The study was approved by the research ethics committees at the Medical University of Graz (EK 31-089 ex 18/19) and was registered at clinicaltrials.gov (NCT04575701).

Author contributions

AB planned the study, acquired data, analyzed data, interpreted data and drafted the manuscript. LB, SF, HW, FBD and PK acquired data and critically reviewed the manuscript. WP and CH planned the study, acquired data, interpreted data and critically reviewed the manuscript.

Disclosure statement

AB has received consulting fees, speaker fees, and travel grants from AbbVie, Aengus, Bristol-Myers Squibb, Dr. Falk Pharma, Genericon, Gilead, Janssen, MSD, Olympus, Pfizer, Takeda, Vifor.

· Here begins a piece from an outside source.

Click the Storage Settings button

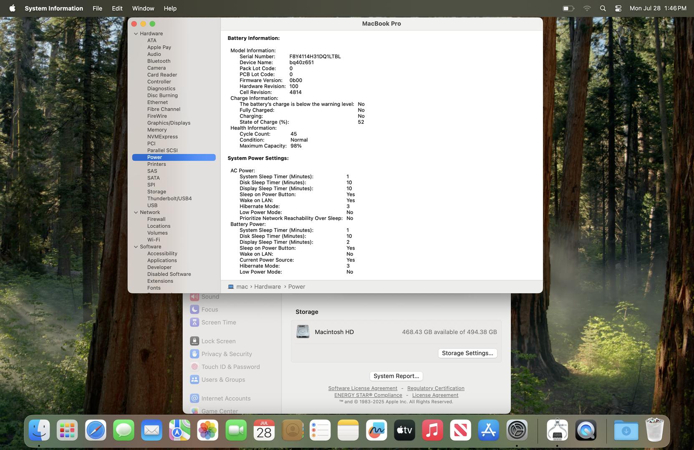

WP has received consulting fees and speaker fees from AbbVie, Dr. Falk Pharma, MSD, Takeda. LB declares no competing interests. SF has received speaker fees from Takeda. HW has received consulting fees, speaker fees, and/or travel grants from AbbVie, Dr. Falk Pharma, Takeda. FBD has received speaker fees and travel grants from AbbVie, Bristol-Myers Squibb, Falk, Gilead, Janssen, MSD, Pfizer, Takeda. P.K. has received research funding from Bristol Meyer Squibb and Ipsen and has received consulting and speaker fees from AbbVie, Gebro, Ipsen, Janssen, Novartis, MSD, Pfizer, Takeda. CH has received consulting fees, speaker fees, and/or travel grants from AbbVie, Dr. Falk Pharma, Ferring, Gilead, Janssen, MSD, Pfizer, Takeda.

Data availability statement

The datasets used and analyzed during the current study are available from the corresponding author upon reasonable request.